**Data for processing:**
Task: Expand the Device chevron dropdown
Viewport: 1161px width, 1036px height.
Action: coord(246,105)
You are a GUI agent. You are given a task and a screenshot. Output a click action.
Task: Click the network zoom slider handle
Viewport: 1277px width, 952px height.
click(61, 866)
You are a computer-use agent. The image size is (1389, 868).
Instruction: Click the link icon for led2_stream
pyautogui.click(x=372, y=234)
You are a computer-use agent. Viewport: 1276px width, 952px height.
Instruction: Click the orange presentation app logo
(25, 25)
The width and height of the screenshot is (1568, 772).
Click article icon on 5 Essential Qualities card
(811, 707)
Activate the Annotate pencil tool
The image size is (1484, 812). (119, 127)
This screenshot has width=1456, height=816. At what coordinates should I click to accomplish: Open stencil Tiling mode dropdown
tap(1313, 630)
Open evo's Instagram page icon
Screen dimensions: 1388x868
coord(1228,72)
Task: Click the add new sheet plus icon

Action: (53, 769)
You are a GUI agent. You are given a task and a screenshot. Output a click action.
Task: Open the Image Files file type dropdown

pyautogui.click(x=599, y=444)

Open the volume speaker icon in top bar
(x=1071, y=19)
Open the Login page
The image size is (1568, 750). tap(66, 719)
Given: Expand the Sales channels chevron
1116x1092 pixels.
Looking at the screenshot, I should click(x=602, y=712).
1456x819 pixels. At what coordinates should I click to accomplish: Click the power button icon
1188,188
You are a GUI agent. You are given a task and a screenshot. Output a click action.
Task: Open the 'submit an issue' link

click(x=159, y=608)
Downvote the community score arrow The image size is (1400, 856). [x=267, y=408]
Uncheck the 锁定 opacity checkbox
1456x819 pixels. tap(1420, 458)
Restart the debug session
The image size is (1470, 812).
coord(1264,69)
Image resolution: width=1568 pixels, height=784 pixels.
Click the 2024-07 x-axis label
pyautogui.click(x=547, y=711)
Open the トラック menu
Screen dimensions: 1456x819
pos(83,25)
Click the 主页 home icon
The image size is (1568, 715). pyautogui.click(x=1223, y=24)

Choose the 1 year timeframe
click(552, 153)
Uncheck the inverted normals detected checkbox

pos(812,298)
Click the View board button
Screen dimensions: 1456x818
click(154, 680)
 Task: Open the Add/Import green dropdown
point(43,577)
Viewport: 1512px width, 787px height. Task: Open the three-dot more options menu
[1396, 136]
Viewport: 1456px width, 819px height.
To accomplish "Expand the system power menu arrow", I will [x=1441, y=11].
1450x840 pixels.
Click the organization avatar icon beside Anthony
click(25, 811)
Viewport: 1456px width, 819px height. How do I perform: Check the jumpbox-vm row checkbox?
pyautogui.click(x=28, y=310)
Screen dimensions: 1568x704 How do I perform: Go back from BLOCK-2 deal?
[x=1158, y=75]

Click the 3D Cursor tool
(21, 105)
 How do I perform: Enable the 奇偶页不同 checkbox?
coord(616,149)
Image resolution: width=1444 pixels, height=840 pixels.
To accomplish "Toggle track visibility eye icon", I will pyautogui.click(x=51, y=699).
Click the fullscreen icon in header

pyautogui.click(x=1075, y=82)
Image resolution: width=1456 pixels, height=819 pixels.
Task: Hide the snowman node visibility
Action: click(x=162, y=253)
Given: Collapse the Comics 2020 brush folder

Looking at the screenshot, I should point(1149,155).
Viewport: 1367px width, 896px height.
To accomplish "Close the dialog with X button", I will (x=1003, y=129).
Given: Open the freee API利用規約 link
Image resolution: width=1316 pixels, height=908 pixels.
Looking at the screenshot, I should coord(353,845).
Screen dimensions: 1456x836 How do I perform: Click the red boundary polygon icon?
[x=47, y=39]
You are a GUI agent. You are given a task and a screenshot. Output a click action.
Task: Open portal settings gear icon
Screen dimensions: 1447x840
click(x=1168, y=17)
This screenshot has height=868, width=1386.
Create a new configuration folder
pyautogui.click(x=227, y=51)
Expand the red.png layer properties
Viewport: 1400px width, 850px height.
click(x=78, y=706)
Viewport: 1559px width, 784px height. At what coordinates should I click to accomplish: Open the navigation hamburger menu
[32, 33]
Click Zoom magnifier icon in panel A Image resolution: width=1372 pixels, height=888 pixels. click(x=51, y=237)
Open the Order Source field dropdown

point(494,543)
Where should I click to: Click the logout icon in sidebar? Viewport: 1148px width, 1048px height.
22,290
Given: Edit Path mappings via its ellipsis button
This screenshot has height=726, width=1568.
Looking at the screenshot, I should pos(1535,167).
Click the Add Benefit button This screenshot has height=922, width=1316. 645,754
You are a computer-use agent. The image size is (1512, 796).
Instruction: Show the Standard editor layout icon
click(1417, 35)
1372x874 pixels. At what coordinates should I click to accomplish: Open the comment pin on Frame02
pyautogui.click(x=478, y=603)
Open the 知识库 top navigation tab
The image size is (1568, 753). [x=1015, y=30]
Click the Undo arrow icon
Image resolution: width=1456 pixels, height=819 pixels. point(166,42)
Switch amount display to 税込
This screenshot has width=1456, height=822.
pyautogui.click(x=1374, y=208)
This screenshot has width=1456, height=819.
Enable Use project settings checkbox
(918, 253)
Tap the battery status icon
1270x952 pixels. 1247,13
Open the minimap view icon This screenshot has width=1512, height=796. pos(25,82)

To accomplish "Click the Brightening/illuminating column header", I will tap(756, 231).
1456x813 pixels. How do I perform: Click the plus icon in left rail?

**Problem to solve:**
The entries above are to be output exactly as they appear.

**Result of the exercise:**
Task: Expand the Device chevron dropdown
Viewport: 1161px width, 1036px height.
Action: coord(246,105)
You are a GUI agent. You are given a task and a screenshot. Output a click action.
Task: Click the network zoom slider handle
Viewport: 1277px width, 952px height.
click(61, 866)
You are a computer-use agent. The image size is (1389, 868).
Instruction: Click the link icon for led2_stream
pyautogui.click(x=372, y=234)
You are a computer-use agent. Viewport: 1276px width, 952px height.
Instruction: Click the orange presentation app logo
(25, 25)
The width and height of the screenshot is (1568, 772).
Click article icon on 5 Essential Qualities card
(811, 707)
Activate the Annotate pencil tool
The image size is (1484, 812). (119, 127)
This screenshot has width=1456, height=816. At what coordinates should I click to accomplish: Open stencil Tiling mode dropdown
tap(1313, 630)
Open evo's Instagram page icon
Screen dimensions: 1388x868
coord(1228,72)
Task: Click the add new sheet plus icon

Action: (53, 769)
You are a GUI agent. You are given a task and a screenshot. Output a click action.
Task: Open the Image Files file type dropdown

pyautogui.click(x=599, y=444)

Open the volume speaker icon in top bar
(x=1071, y=19)
Open the Login page
The image size is (1568, 750). tap(66, 719)
Given: Expand the Sales channels chevron
1116x1092 pixels.
Looking at the screenshot, I should click(x=602, y=712).
1456x819 pixels. At what coordinates should I click to accomplish: Click the power button icon
1188,188
You are a GUI agent. You are given a task and a screenshot. Output a click action.
Task: Open the 'submit an issue' link

click(x=159, y=608)
Downvote the community score arrow The image size is (1400, 856). [x=267, y=408]
Uncheck the 锁定 opacity checkbox
1456x819 pixels. tap(1420, 458)
Restart the debug session
The image size is (1470, 812).
coord(1264,69)
Image resolution: width=1568 pixels, height=784 pixels.
Click the 2024-07 x-axis label
pyautogui.click(x=547, y=711)
Open the トラック menu
Screen dimensions: 1456x819
pos(83,25)
Click the 主页 home icon
The image size is (1568, 715). pyautogui.click(x=1223, y=24)

Choose the 1 year timeframe
click(552, 153)
Uncheck the inverted normals detected checkbox

pos(812,298)
Click the View board button
Screen dimensions: 1456x818
click(154, 680)
 Task: Open the Add/Import green dropdown
point(43,577)
Viewport: 1512px width, 787px height. Task: Open the three-dot more options menu
[1396, 136]
Viewport: 1456px width, 819px height.
To accomplish "Expand the system power menu arrow", I will [x=1441, y=11].
1450x840 pixels.
Click the organization avatar icon beside Anthony
click(25, 811)
Viewport: 1456px width, 819px height. How do I perform: Check the jumpbox-vm row checkbox?
pyautogui.click(x=28, y=310)
Screen dimensions: 1568x704 How do I perform: Go back from BLOCK-2 deal?
[x=1158, y=75]

Click the 3D Cursor tool
(21, 105)
 How do I perform: Enable the 奇偶页不同 checkbox?
coord(616,149)
Image resolution: width=1444 pixels, height=840 pixels.
To accomplish "Toggle track visibility eye icon", I will pyautogui.click(x=51, y=699).
Click the fullscreen icon in header

pyautogui.click(x=1075, y=82)
Image resolution: width=1456 pixels, height=819 pixels.
Task: Hide the snowman node visibility
Action: click(x=162, y=253)
Given: Collapse the Comics 2020 brush folder

Looking at the screenshot, I should point(1149,155).
Viewport: 1367px width, 896px height.
To accomplish "Close the dialog with X button", I will (x=1003, y=129).
Given: Open the freee API利用規約 link
Image resolution: width=1316 pixels, height=908 pixels.
Looking at the screenshot, I should coord(353,845).
Screen dimensions: 1456x836 How do I perform: Click the red boundary polygon icon?
[x=47, y=39]
You are a GUI agent. You are given a task and a screenshot. Output a click action.
Task: Open portal settings gear icon
Screen dimensions: 1447x840
click(x=1168, y=17)
This screenshot has height=868, width=1386.
Create a new configuration folder
pyautogui.click(x=227, y=51)
Expand the red.png layer properties
Viewport: 1400px width, 850px height.
click(x=78, y=706)
Viewport: 1559px width, 784px height. At what coordinates should I click to accomplish: Open the navigation hamburger menu
[32, 33]
Click Zoom magnifier icon in panel A Image resolution: width=1372 pixels, height=888 pixels. click(x=51, y=237)
Open the Order Source field dropdown

point(494,543)
Where should I click to: Click the logout icon in sidebar? Viewport: 1148px width, 1048px height.
22,290
Given: Edit Path mappings via its ellipsis button
This screenshot has height=726, width=1568.
Looking at the screenshot, I should pos(1535,167).
Click the Add Benefit button This screenshot has height=922, width=1316. 645,754
You are a computer-use agent. The image size is (1512, 796).
Instruction: Show the Standard editor layout icon
click(1417, 35)
1372x874 pixels. At what coordinates should I click to accomplish: Open the comment pin on Frame02
pyautogui.click(x=478, y=603)
Open the 知识库 top navigation tab
The image size is (1568, 753). [x=1015, y=30]
Click the Undo arrow icon
Image resolution: width=1456 pixels, height=819 pixels. point(166,42)
Switch amount display to 税込
This screenshot has width=1456, height=822.
pyautogui.click(x=1374, y=208)
This screenshot has width=1456, height=819.
Enable Use project settings checkbox
(918, 253)
Tap the battery status icon
1270x952 pixels. 1247,13
Open the minimap view icon This screenshot has width=1512, height=796. pos(25,82)

To accomplish "Click the Brightening/illuminating column header", I will tap(756, 231).
1456x813 pixels. How do I perform: Click the plus icon in left rail?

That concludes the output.